* _What to produce_
Print only the lines from the one with "At what coordinates should I click to accomplish: Filter" through the end of the data, exactly, and please omit pictures.

* _Stored data_
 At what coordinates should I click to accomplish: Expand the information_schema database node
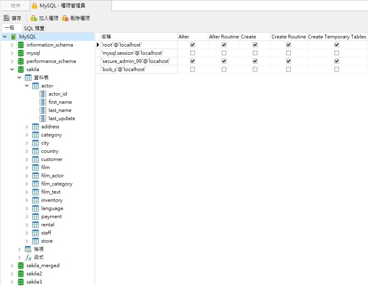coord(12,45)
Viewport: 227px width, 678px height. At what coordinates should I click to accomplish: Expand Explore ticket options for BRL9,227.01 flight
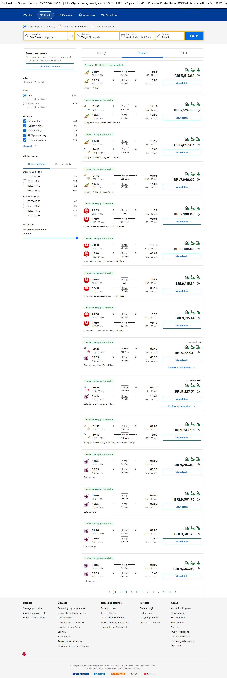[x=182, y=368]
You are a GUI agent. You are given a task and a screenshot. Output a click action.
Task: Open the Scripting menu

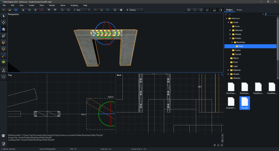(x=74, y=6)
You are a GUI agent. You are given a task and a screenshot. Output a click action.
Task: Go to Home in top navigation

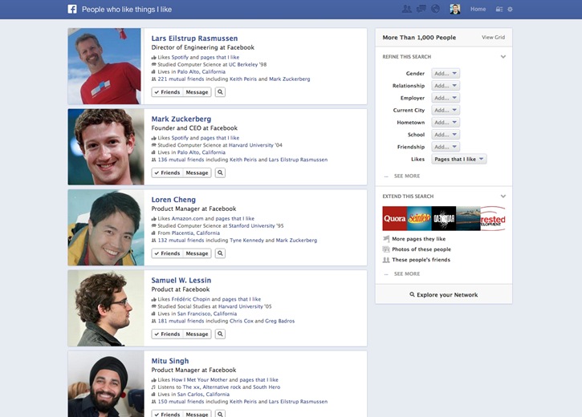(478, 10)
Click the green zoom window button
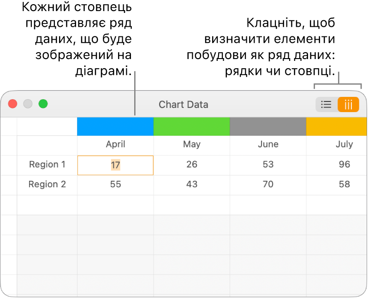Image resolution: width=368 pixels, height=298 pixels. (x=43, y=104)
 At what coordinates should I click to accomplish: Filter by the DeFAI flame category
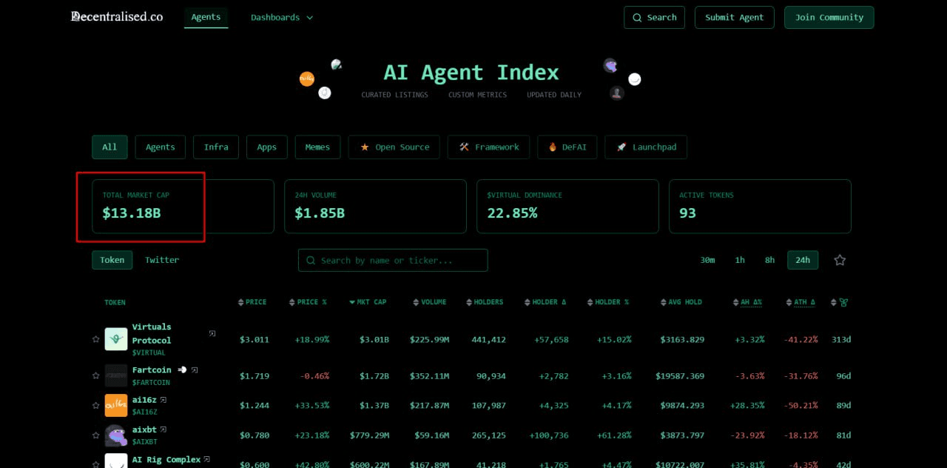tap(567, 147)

* _Result for this exercise_
 At what coordinates should I click to accomplish: Filter by the DeFAI flame category
tap(567, 147)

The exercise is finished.